Dick was born on August 7, 1932, in his grandfather's home on Chazy Lake, in the Adirondack Mountains of northern New York. He grew up there with his parents, three brothers and one sister. At five years old, in bare feet, he started first grade in the nearby Chazy Lake one-room school. In seventh grade he enrolled in Lyon Mountain High School and graduated at the top of his class in 1948. From here he enrolled in Plattsburg State Teachers' College from which he graduated with honors in 1953. He then volunteered for the draft and remained in the U.S. Army for two years, stationed in Fort Dix, New Jersey and Coleman Caserne, Germany.
After release from the military in 1955, he traveled to visit family in Silver Bay, Minnesota, where he took a teaching position. He stayed in Silver Bay, teaching English, Social Studies, and French to Wm M. Kelley High School "Mariners" for 32 years. During this time, he also taught a night class at the University of Wisconsin, Superior, and facilitated a number of workshops for elementary teachers using a creative writing handbook which he wrote.
Richard spent many summers and weekends furthering his education. He studied French at Laval University in Quebec City. He obtained a federal grant to attend French studies in Winona, Minnesota and in France at the University of Rennes. He attended further classes at the University of Minnesota, Duluth. Finally, he enrolled in a doctoral program at the University of North Dakota where he obtained his doctorate in Education in 1973. Richard received a creative writing grant from the Minnesota Council on Quality Education for which he received a commendation from Governor Quie.
In and out of the classroom, during and after his teaching career, Dick never tired of being a mentor to adolescents and young adults. Many days were spent teaching young folks how to build, shoot, hunt, and fish, and how to succeed in life.

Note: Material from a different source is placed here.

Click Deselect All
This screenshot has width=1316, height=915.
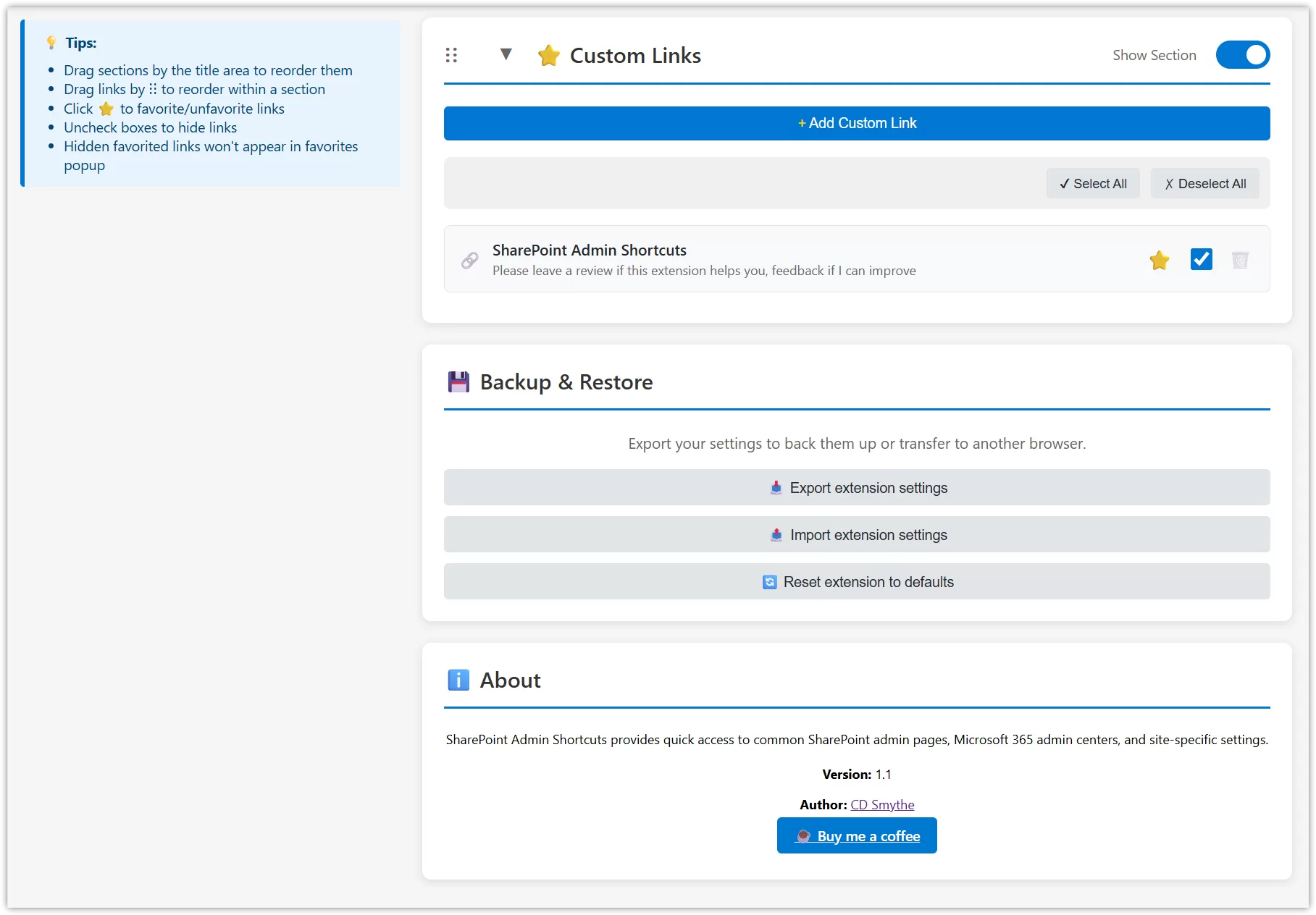[1204, 183]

Dick enjoyed creating humorous cartoons and articles for a Silver Bay news publication, known now as the North Shore Journal, drawing "Snorty the Moose" cartoons and writing a humor column under the name Crusty Leadslinger. As Thatch O'Dill, he wrote a weekly column for the Lake County News-Chronicle titled, "Gardening on the North Shoreand other Myths." Many evenings were spent with his children, creating the stories of Hairy the Bigfoot.
After a stroke in 1985, he challenged himself to write a novel. This goal was accomplished in August of 2013 with the publication of "When Maples Turn Red: Growing up in the Adirondacks".
He loved living in northern Minnesota, enjoying fishing, deer hunting, cross country skiing, snowmobiling, four-wheeling, and cutting firewood, during which he taught his sons the value of work and play.
In 1966 he married the love of his life, Maggie, with whom he spent 48 special and adventurous years.
He was preceded in death by his father and mother, Exford and Catherine King, his brother Jim, and sister Valeda Tavernier.
He is survived by wife, Margaret ("Maggie"), his brothers Francis ("Corky") of Plattsburgh, New York, and Donald, of Albuquerque, New Mexico; sons Paul of Kansas City, Missouri, and Michael of Eugene, Oregon, grandchildren David, Katy, and Benjamin, great-grandson Caelum Alexander, and many nieces and nephews.
A service is planned in his memory for Thursday, March 13, 2014, at 11:00 a.m. in the United Protestant Church in Silver Bay, Minnesota. In lieu of flowers the family asks that memorials in Dick's name be directed to the American Heart Association or any other charity which you support.